Deux promotions en moins d’une minute, un record du monde. Le tout à la stupéfaction des commissaires qui n’ont pas été mis dans la confidence, y compris Günther Oettinger, le commissaire chargé des ressources humaines. Mais courageusement, personne n’a moufté et tout le monde a validé ce joli « golpe ».

Ce qui est effrayant pour un non-initié à la mécanique européenne (même si j'ai eu plusieurs missions dans l'environnement de la Commission comme évaluateur); c'est le niveau de détail de règles…

le statut exige au minimum deux ans dans un grade, la moyenne étant en réalité de 3 à 5 ans. Or, en 2014, (M. Selmayr) est déjà AD 12, le maximum possible vu sa date d’entrée, ce qui est déjà un exploit sans précédent. Barroso et Reding lui donneront alors un coup de pouce en le propulsant AD14 et directeur, ce qui lui ouvre les portes du secrétariat général … comme chef de cabinet, il bénéficie d’un grade AD15 temporaire (jusqu’à 17.000 euros), grade qu’il se fera attribuer à titre permanent en 2017 … (Mais) comment Selmayr a-t-il pu être nommé secrétaire général alors qu’il n’avait pas la fonction suffisante (qui doit être séparée du grade qui détermine la rémunération) : il faut au minimum être directeur général adjoint (DGA) ou directeur général (DG)…

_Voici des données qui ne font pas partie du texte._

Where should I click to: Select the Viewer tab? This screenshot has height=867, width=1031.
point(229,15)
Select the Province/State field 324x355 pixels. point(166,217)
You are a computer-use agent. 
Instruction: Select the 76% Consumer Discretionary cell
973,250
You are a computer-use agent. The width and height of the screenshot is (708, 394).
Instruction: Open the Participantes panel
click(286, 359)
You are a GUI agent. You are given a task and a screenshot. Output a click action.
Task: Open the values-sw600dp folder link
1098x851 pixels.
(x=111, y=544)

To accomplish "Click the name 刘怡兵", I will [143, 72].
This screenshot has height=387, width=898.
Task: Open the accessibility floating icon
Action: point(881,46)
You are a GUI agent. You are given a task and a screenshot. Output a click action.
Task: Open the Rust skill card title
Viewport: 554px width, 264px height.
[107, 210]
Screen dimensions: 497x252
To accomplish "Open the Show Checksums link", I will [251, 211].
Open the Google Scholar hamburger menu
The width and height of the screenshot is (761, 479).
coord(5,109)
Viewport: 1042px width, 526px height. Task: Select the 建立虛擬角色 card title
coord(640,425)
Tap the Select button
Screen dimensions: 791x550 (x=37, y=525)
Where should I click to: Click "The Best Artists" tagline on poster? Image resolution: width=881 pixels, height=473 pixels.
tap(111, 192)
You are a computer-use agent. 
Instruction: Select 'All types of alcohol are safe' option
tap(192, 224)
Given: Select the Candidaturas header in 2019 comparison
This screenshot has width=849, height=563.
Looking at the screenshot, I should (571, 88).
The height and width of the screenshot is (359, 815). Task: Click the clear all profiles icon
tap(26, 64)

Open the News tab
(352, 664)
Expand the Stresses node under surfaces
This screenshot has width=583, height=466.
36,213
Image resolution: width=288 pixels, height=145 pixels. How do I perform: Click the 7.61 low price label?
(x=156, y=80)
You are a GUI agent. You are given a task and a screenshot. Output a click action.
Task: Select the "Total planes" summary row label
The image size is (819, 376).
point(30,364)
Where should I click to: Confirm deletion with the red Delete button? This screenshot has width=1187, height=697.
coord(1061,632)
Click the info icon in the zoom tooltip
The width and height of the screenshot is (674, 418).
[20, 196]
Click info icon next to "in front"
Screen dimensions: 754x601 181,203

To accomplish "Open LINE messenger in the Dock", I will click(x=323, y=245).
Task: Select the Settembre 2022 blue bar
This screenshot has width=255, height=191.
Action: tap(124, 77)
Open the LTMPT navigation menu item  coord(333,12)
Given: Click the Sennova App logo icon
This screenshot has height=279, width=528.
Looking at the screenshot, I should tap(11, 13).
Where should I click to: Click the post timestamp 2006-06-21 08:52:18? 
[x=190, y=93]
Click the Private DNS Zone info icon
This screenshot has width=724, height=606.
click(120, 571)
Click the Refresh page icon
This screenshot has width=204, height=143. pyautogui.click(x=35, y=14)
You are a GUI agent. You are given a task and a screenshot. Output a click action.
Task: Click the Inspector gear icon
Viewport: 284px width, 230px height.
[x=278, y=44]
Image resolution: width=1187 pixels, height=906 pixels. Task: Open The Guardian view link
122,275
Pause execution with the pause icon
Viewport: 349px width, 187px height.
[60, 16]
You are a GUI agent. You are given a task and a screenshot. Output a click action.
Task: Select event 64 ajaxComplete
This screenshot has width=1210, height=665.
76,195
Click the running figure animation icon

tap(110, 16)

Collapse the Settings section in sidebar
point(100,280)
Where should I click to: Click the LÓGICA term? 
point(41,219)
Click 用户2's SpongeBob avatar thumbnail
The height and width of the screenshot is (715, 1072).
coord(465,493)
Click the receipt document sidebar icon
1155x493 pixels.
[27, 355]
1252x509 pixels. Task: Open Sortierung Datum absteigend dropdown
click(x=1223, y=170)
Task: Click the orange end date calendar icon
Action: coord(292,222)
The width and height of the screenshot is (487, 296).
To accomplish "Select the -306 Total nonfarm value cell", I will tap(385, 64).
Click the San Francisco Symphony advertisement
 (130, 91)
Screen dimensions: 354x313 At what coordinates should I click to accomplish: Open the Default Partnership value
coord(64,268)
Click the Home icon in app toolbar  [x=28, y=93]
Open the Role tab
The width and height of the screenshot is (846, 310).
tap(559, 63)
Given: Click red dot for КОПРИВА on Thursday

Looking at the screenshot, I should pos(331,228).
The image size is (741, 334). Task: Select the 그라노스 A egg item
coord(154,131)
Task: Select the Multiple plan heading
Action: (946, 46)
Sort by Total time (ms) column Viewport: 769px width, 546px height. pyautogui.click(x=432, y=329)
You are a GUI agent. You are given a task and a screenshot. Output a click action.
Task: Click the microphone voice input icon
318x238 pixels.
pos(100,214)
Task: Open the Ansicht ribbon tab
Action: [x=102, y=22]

… un niveau de détail qui ne laisse deviner aucune autre justification… que celle de constituer un système à base de règles. Un système régi par sa "base légale".

"Le Parlement n'y peut rien" comme l'écrit gentiment, et pour s'en réjouir, un spécialiste de celui-ci[1].

D'un point de vue démocrate (le mien en l'occurrence) : c'est une horreur, une raison suffisante de rebâtir la politique européenne depuis les fondations.

Du point de vue de qui croit plus à l'état de droit qu'à la démocratie, ou qui voit dans l'Europe bureaucratique un rempart indispensable contre les démagogies électorales nationales : c'est une horreur, puisque l'ambition, la vitesse d'exécution et quelques relations bien placées suffisent à prendre le pouvoir effectif : les règles démontrent leur incapacité à se défendre elles-mêmes, à se défendre sans gardiens.

Comment peuvent-elles alors nous protéger, et contre quelles démagogies nationales ?

Mardi dernier, dans une conférence sur l'intelligence artificielle, Léon Bottou prenait l'exemple de la pomme de Newton. La force de gravitation s'exerce en permanence. Mais sur 15 millions de photos prises au hasard, ou de vidéos de quelques secondes, combien d'objets en chute libre verticale avez-vous une chance de voir ? Un ? Dix ? En tout cas, les moteurs d'intelligence artificielle qui veulent donner le bon résultat en moyenne, et qui voient sur la plupart des photos le sol terrestre et d'autres objets, seront incapables d'imaginer qu'une force puissante tire ces objets vers le sol. La pomme qu'ils verraient sur une image, ils la traiteraient en anecdote, en point aberrant, probablement explicable par la présence, hors cadre, d'un enfant farceur, voire anti-newtonien. Et pourtant. Si l'intelligence artificielle échoue, la compréhension humaine, elle, peut deviner à travers la chute libre de la pomme, ou l'ascension expresse de Martin Selmayr, la direction des forces qui gouvernent tout le système.